## Exercise description
Up to and including the line with "Screen dimensions: 1512x790", write out the listing from its first line, minus the pictures.
--- START ---
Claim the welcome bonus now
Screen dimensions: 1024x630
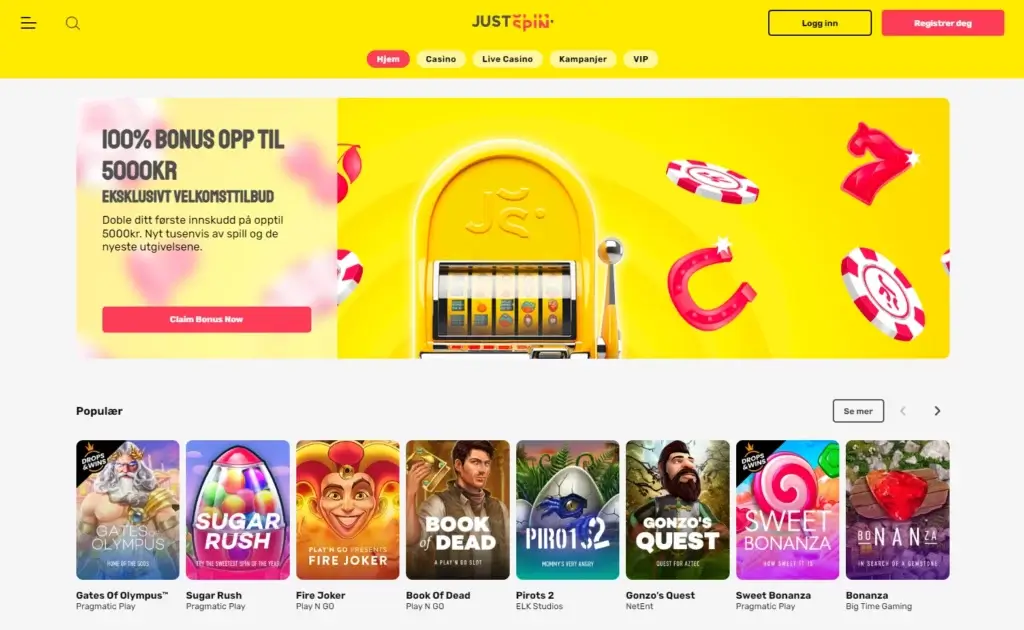pos(206,319)
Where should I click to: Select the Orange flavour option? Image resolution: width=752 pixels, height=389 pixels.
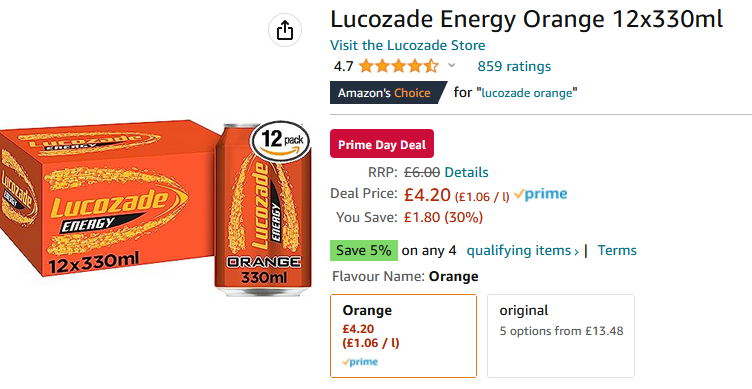point(403,336)
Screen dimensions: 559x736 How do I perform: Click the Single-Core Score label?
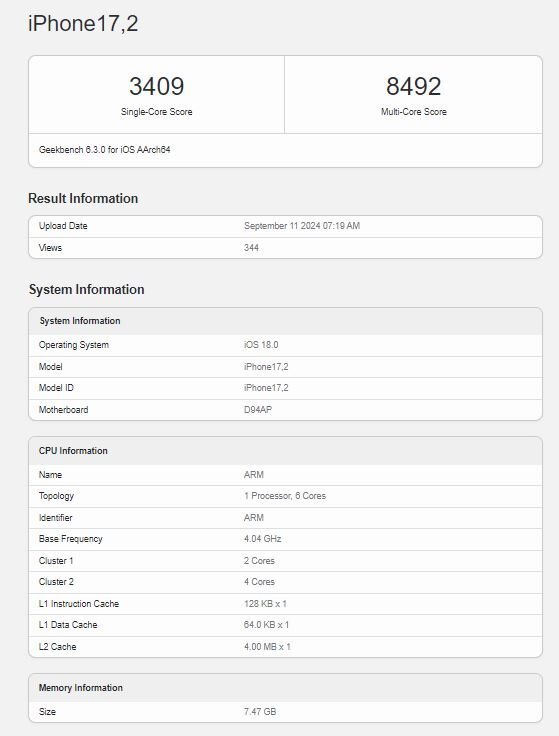(x=156, y=112)
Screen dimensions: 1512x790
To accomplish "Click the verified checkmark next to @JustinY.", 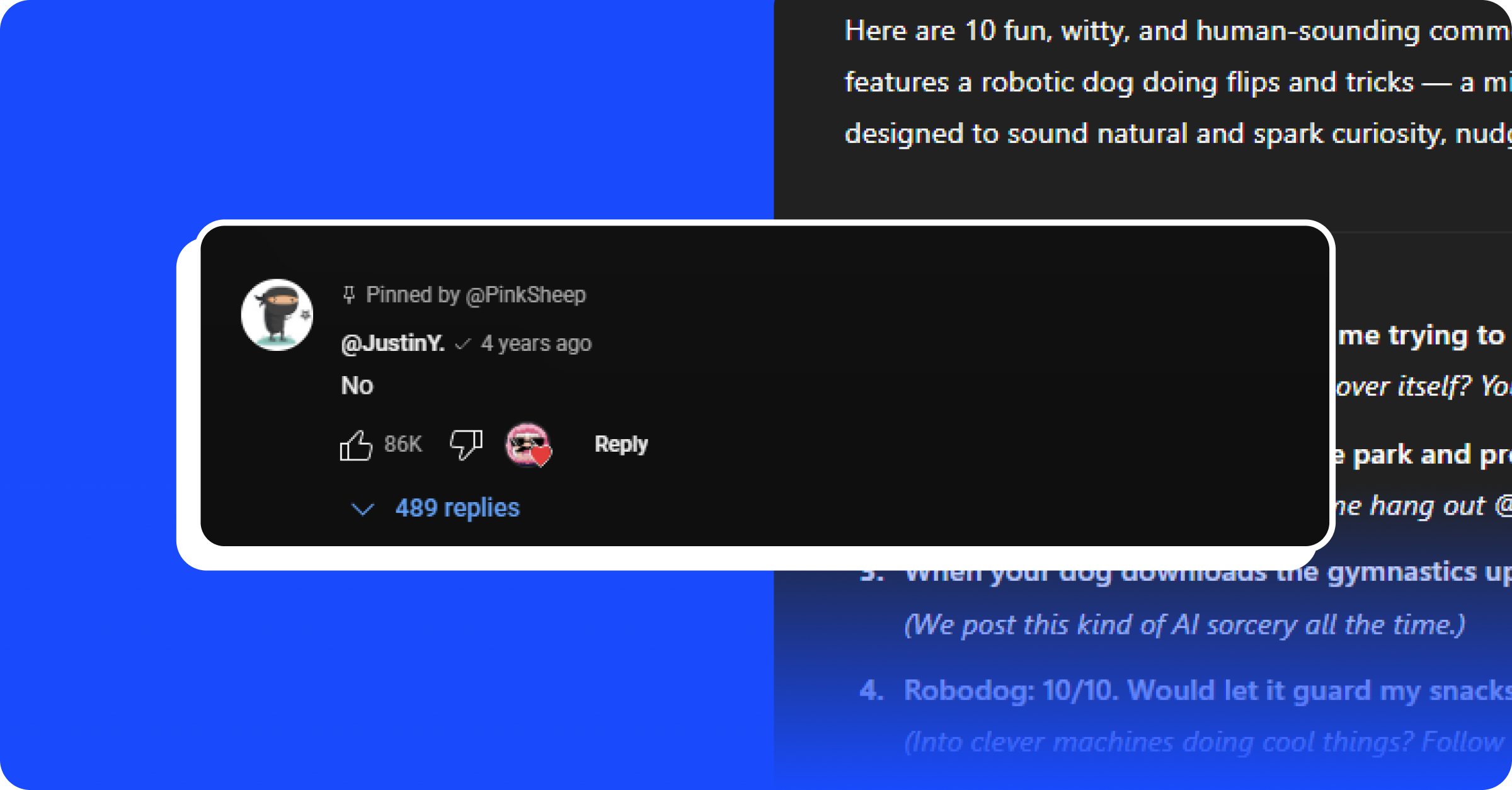I will pos(463,344).
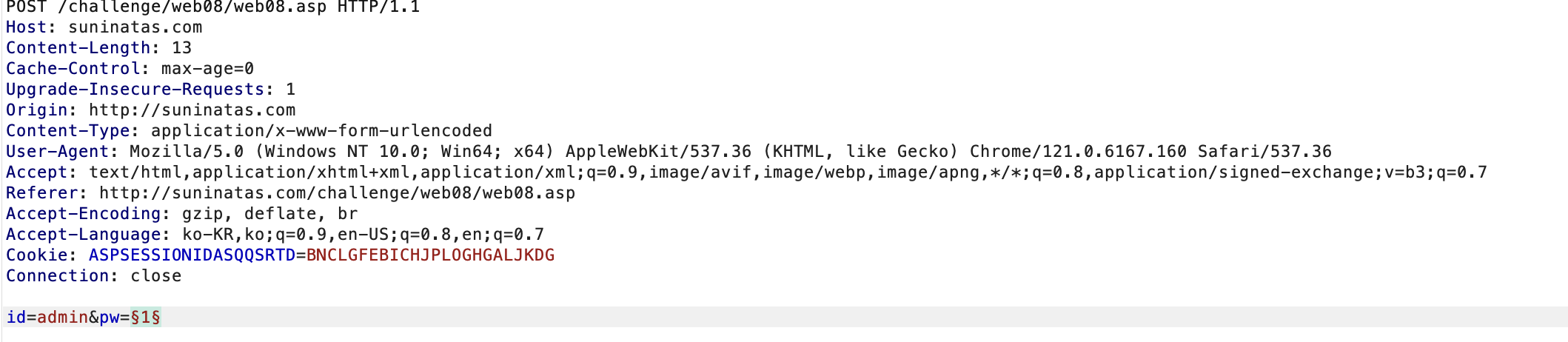
Task: Click the admin id parameter value
Action: coord(63,318)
--- END ---
## Your solution
Claim the welcome bonus now
Screen dimensions: 1024x630
pos(206,319)
Where should I click to: Select the Orange flavour option? Image resolution: width=752 pixels, height=389 pixels.
point(403,336)
Screen dimensions: 559x736 How do I perform: Click the Single-Core Score label?
(x=156, y=112)
Screen dimensions: 1512x790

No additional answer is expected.